「老後は年金頼み」という人は、想像以上に多い。厚生労働省の「国民生活基礎調査」(2019年)によると、65才以上の高齢者世帯のうち、公的年金だけで生活している人は48.4%にものぼる。高齢者の約半数が年金だけに頼った老後となっているのだ。そのうえで、「生活が苦しい」と回答した人は51.7%と、全体の半分以上を占めている。ファイナンシャルプランナーの山中伸枝さんが解説する。
「65才以上の高齢者世帯が必要とする1か月の生活費は、平均して25万円です。しかし、実際はその半分以上の世帯が、年金をはじめ収入が少ないために、毎月5万円ほどの赤字になっている。これが、2019年に話題となった、あの『老後資金2000万円問題』の実態なのです」
「年金頼みの生活なのに、年金だけでは足りない」というのが、いまの高齢者世帯の現状なのだ。では、実際には、毎月の年金の使い途はどうなっているのだろうか。「年金博士」こと、社会保険労務士の北村庄吾さんが指摘する。

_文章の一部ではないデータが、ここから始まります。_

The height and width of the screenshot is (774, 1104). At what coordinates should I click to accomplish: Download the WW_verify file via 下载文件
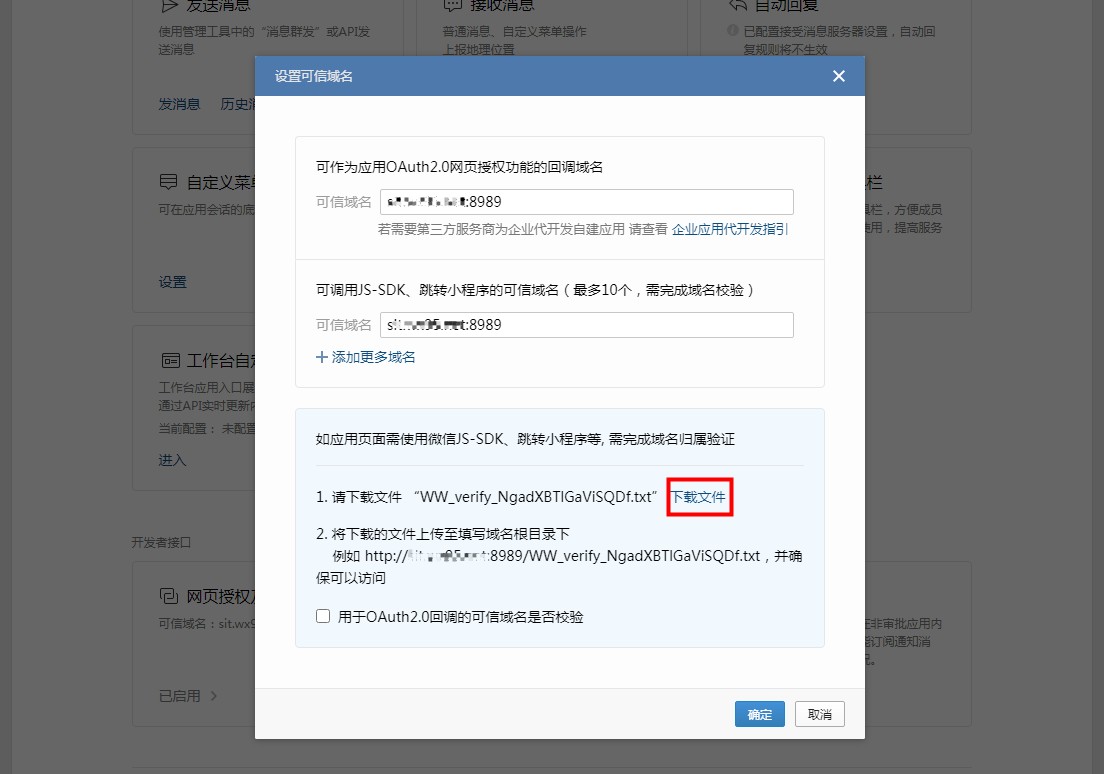click(x=700, y=497)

「2019年の総務省の家計調査を見ると、毎月の出費の中で最も多いのが食費で、7万円近くにもなります。次いで、5万円強の交際費+教養娯楽費。つまり、飲んだり食べたり遊んだりで、半分が消えているのです。そして、残りの半分が住居費などの生活費。こんなお金の使い方をしていては、年を重ねれば重ねるほど、悠々自適の老後からは遠ざかっていくでしょう」
公的年金はいわば“終身保険”だが、老後を支えてくれるはずの年金の使い途を誤り、生活するだけで精一杯になってしまう人がほとんどなのだ。というのも、「年金は死ぬまで入ってくるから」と、受給と同時に使い切ってしまう人が少なくないのだという。千葉県で年金暮らしをする谷口佳代子さん(72才・仮名)が告白する。
「銀行預金がそこそこあるからと安心して、年金はいつも入ってくるたびに、外食したり、孫にお小遣いをあげたり、ちょっとしたぜいたくをして、使い切ってきました。それでも、それなりの暮らしはできていました。しかしあるとき、家の修繕が必要になったんです。長年暮らしてきたからガタがきていたんですが、なかなかそこまで頭が回らなくて、結局、預金のほとんどを取り崩すしかなくなってしまいました。前もって残しておいたつもりのお金が一瞬でなくなってしまうなんて、想定外でした……」
年金はそもそも、毎月振り込まれるものではない。2か月に1度、2か月分がまとめて振り込まれるようになっている。そのため、余裕があると錯覚し、つい使い込んでしまう人も少なくないのだ。